MB: We'll do a systems check in the morning. We see where our muscles are and how much mobility we have and if we're able to run. And if we're not able to do those mobility exercises or any of the routines, then we scale back or modify the workout and do non-impact or something like that. After we're done running, typically we'll do a quick static stretching routine. Before we go to bed, we do a 15- to 25-minute stretching routine. And that's every day. It's helped me a lot—my knee was really bad at the start of the season, but now it's actually pretty much healed up.
NM: We also do foam rolling and use a tennis ball or lacrosse balls for trigger point release.

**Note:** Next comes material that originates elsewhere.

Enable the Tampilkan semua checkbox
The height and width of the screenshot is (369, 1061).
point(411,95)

MB: I actually had a really good ART (active release techniques) therapist, Dr Ron Higuera, that worked with me ever since I was in college. He taught me how to take care of myself and I brought that into my own programming.
On the Mental Game
SR: What do you do to mentally prepare for a race or intense training session?
MB: What I like to do is I like to picture myself running and then going into each of the obstacles in the sequence that the obstacles are given to us on the course map. That gives me an idea of how I'm going to perform the obstacle and how I'm going to execute. It gets me more relaxed, kind of saying, ‘Okay. I've already done the race in my head. All I have to do is do it in real life now.’ It's very powerful in being able to simulate the same exact experience.
SR: What inspires you?
MB: I love being a student of the sport. I love being able to help other people as well. I do online coaching for people and I do programming for them. Everything that I'm learning on a weekly basis, it just makes me hungry to learn more and to gain more knowledge into the sport too. That's what keeps me hungry at this. And I always say the one thing I want to do, before it's all said and done and I'm not competitive anymore, is to run a perfect race (run all out the whole time and do every obstacle at 100% efficiency with no flaw in my game). That's what drives me.

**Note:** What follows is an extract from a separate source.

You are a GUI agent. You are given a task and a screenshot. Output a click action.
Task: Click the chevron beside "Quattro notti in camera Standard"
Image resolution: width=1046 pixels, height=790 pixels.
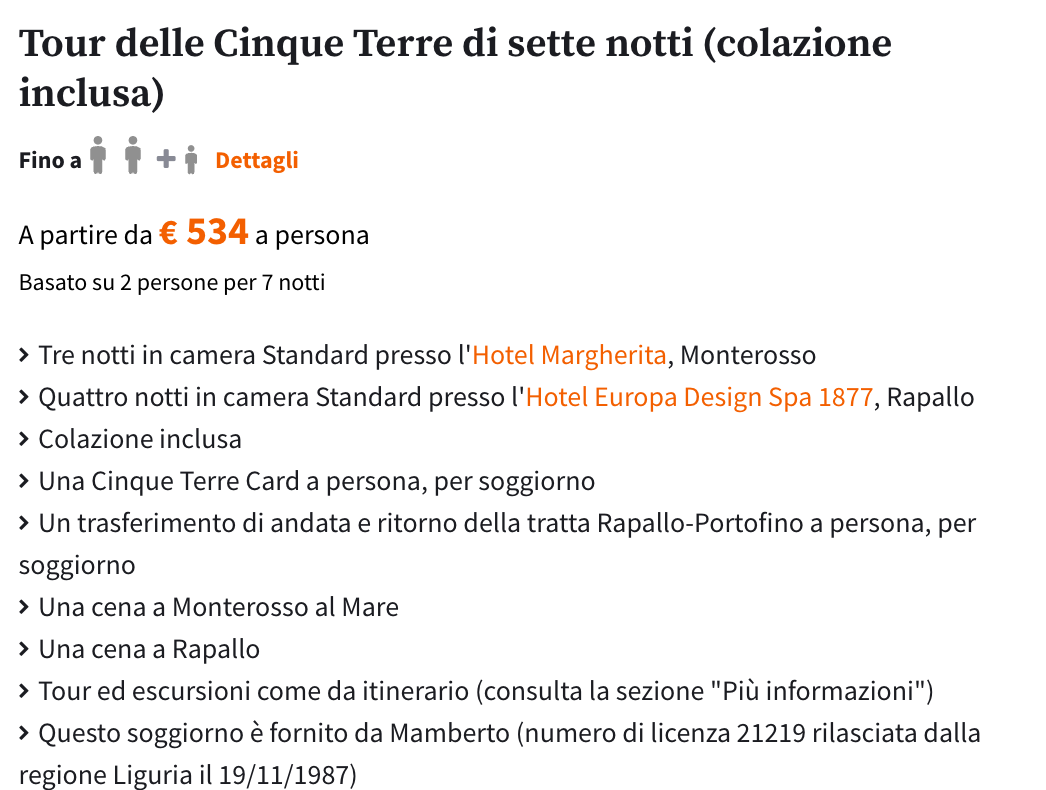click(25, 398)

Related: 5 Jaw-Dropping Spartan Transformations
NM: I’m inspired by this sport, and at 35 years old, I'm inspired that there's something to get better at. I'm excited that I have something in front of me that I know I could be better at. And I feel like there's nothing in my way except hard work. Something else that drives me is that I want to be my strongest ever. I want to be my fittest and my fastest ever. And be someone my kids look up to.
SR: How would you say Spartan Racing carried over into your other parts of your life?
NM: Our kids love it. They love obstacles. So now instead of just being runners we have hung rings from a tree at the park and hung crazy obstacles and jumped around like monkeys with our kids.
I think travel is incredible. My son who's just turned seven has been on an airplane 55 times, has been to 25 states and I think 10 or 11 countries. And a lot of it was traveling to races with us. They ask us ‘Where are we going next mom, dad?’ The kids at the school ask our kids what their mom and dad do and how come we're so ripped. Our kids feel special because they're like, ‘Oh yeah, we have the obstacle course parents.’ It's unique. It's something that they're proud of. Both of my sons have low vision. My oldest son is legally blind and they're probably not gonna be doing the typical sports that other kids play, like basketball and baseball and soccer. There's a lot of barriers for them in those sports, but because obstacle course racing is still running and even though there are physical barriers in front of him, [our son] knows how to navigate them because he's familiar with all of them. So he's really the rad kid who does obstacle course racing. And I'm really glad that we brought that into his life.
MB: It brings another dynamic to our lives and closeness with my kids.